Background:  Quantitative phenotypic resistance information interpreted via clinical cut-offs can facilitate optimization of combination antiretroviral therapy. Virtual phenotype-LM (Linear Model) predictions of TMC125 (etravirine, ETR) drug susceptibility and clinical cut-offs are described.

Methods: Based on clinical isolates with both drug susceptibility phenotypes (Antivirogram) and viral genotypes, linear regression models were developed to predict TMC125 fold-change in IC₅₀ from the viral genotype (Virtual phenotype-LM, vPT). Using treatment response data from the 2 phase III DUET trials and 4 phase IIb trials, a separate linear regression model was developed to predict 8-week change in viral load for regimens including TMC125 as a function of baseline viral load, TMC125 fold change, activity of the background regimen, and enfuvirtide use. We defined 2 clinical cut-offs, corresponding to predicted fold-change values associated with 20% or 80% loss of the response of subjects infected with HIV-1 wild type strains.

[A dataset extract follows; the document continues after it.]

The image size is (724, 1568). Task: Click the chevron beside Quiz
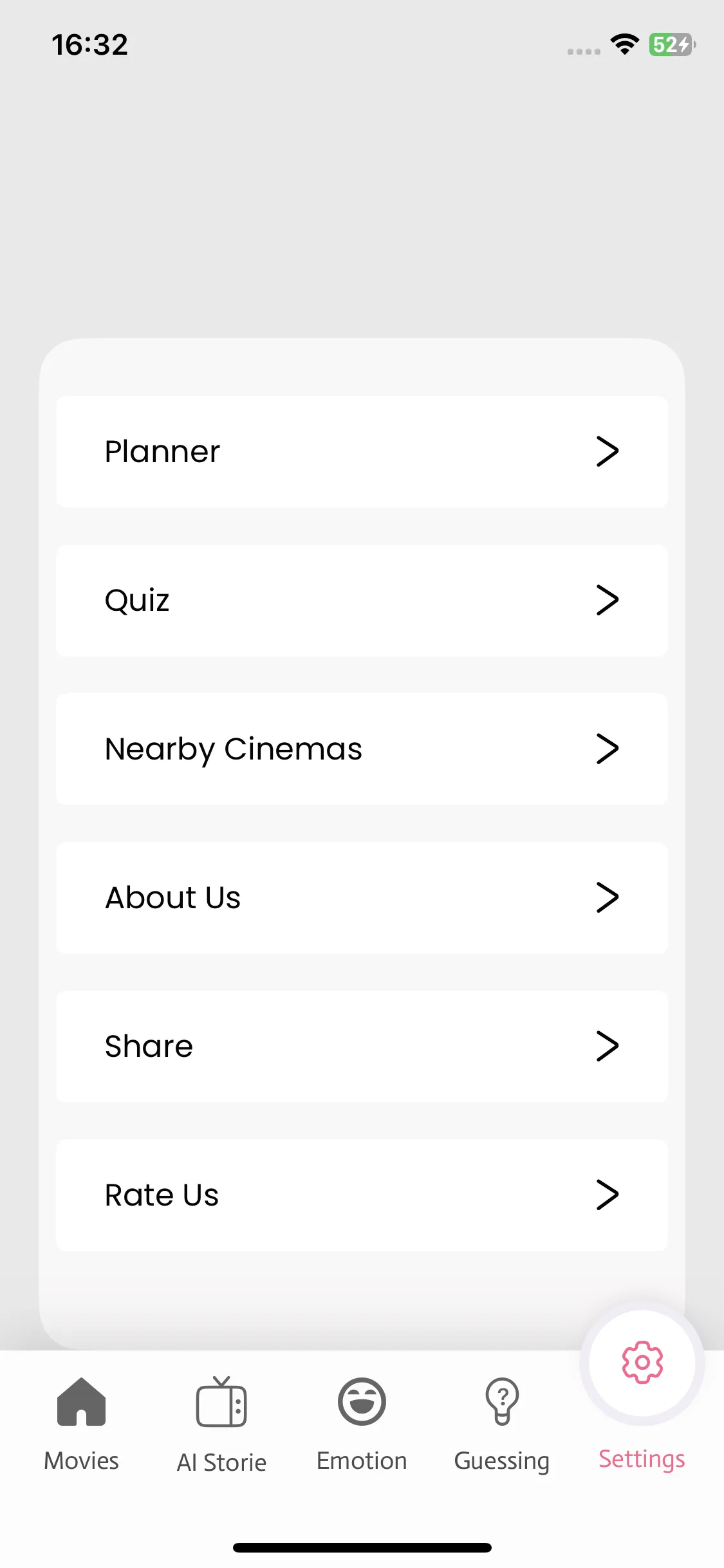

Results: vPT predictions of TMC125 fold change weigh the contributions of 284 mutations and mutation pairs in reverse transcriptase (RT), and provide an accurate prediction of the measured fold change (R = 0.87, n = 20447). vPT predicted TMC125 resistance ranged from 0.9 fold change for wild type isolates to 200 fold change. We observed 20% (clinical cut-off 1) and 80% (clinical cut-off 2) loss of TMC125 response in treated patients at 1.6 and 27.6 TMC125 fold change. In the analysis dataset, patients receiving TMC125 with baseline TMC125 fold change £clinical cut-off 1 (n = 355), between clinical cut-off 1 and clinical cut-off 2 (n = 413), and > clinical cut-off 2 (n = 85) had median viral load reductions of –2.6, –2.3, and –1.3 log₁₀ HIV RNA and 38%, 24%, and 15% of patients achieved <50 copies/mL at 8 weeks, respectively. By week 24, the percentage of patients achieving <50 copies/mL on their complete treatment regimen increased to 55%, 37%, and 26%, respectively (drop-outs considered as non-responders).

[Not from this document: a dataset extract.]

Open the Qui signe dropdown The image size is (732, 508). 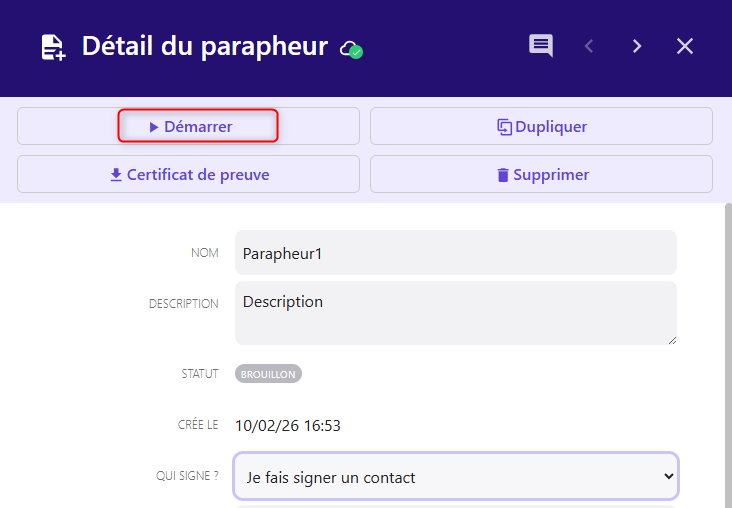(455, 477)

Conclusions:  We have integrated complex interactions among multiple mutations in RT to provide accurate quantitative predictions of TMC125 susceptibility, which can be interpreted utilizing drug-specific clinical cut-offs. These analyses will help guide clinicians in making decisions on the use of this compound and backbone therapy by taking into account its spectrum of activity.